Baguio City Council
- Citation: Ordinance No. 550
- Territorial extent: Baguio
- Signed by: Mayor Mauricio Domogan
- Signed: September 24, 2018

Amended by
- Ordinance No. 118 S-2018

= Baguio anti-profanity ordinance =

Local legislation in the Philippines

The Baguio anti-profanity ordinance is an ordinance enacted by the Baguio City Council discouraging the act of expressing profanities in certain public spaces in Baguio.

==Legislative history==
The anti-profanity ordinance in Baguio was first proposed by city councilor Lilia A. Fariñas. The ordinance passed on the first reading on January 16, 2017. The ordinance was signed into law by Mayor Mauricio Domogan on September 24, 2018.

==Ordinance==

The ordinance is in force on public places frequented by the students up to the college level. This includes all schools, computer shops, arcades and other places frequented by the youth.

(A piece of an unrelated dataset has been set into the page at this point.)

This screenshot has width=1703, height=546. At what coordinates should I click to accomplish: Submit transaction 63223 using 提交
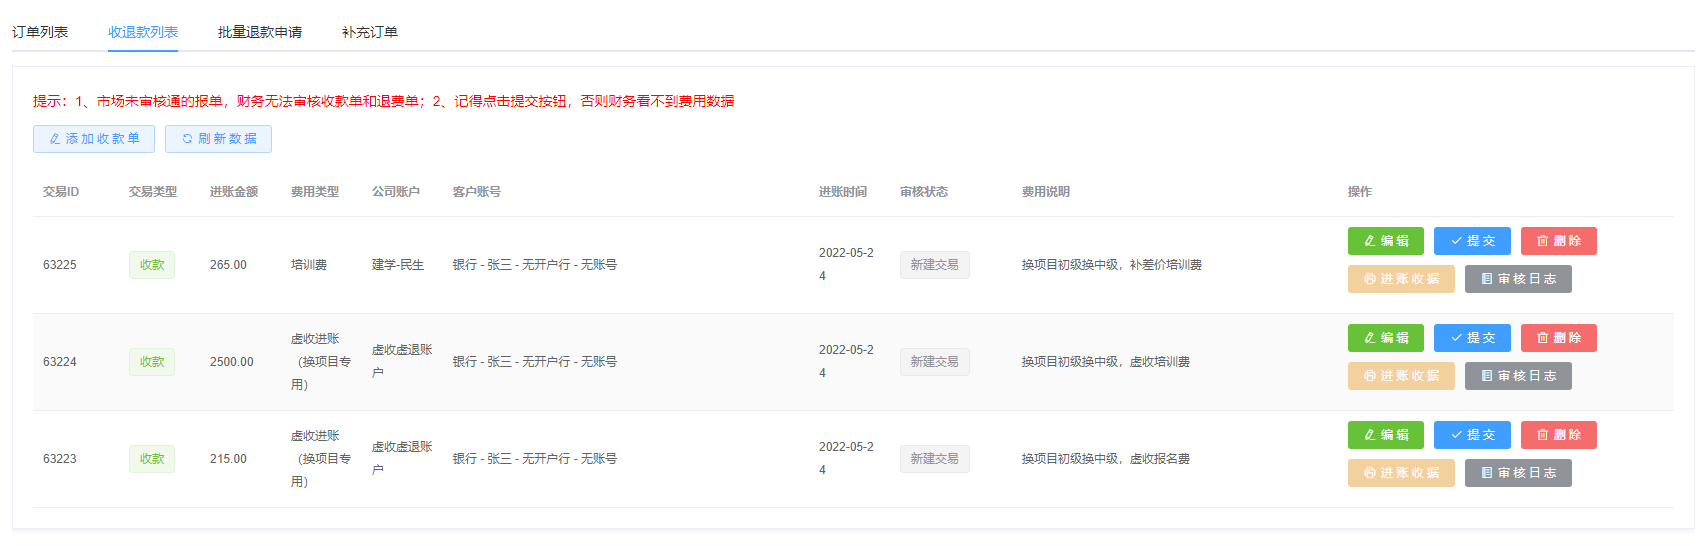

Profanity under the local law is "blasphemous or obscene language, regular or irreverent speech or action, expletives, oath, swearing, cussing, profane, or obscene expressions, usually of surprise or anger". It does not take into account the context, on why profanity is uttered.

While the ordinance has no provisions to impose criminal liabilities to violators. It explicitly does provide for administrative sanctions for violations committed inside schools. The most serious sanction is expulsion of an erring student under the prerogative of the school.

Teachers and guidance counselors are encouraged to summon parents of erring students to tackle about the matter.

Establishments are encouraged to put up signages about the ordinance as well.

==Reception==
According to Salvador Panelo, the ordinance if challenged legally will likely be deemed unconstitutional since it is at odds against freedom of speech. He insist that profanities should be okay if its not meant to injure another person and is merely meant as an impression.

Georaloy Palao-a, a public affairs officer in the Department of Education (DepEd) Cordillera office, lauded the ordinance saying it will strengthen the educational body's existing policy to discourage swearing among the youth.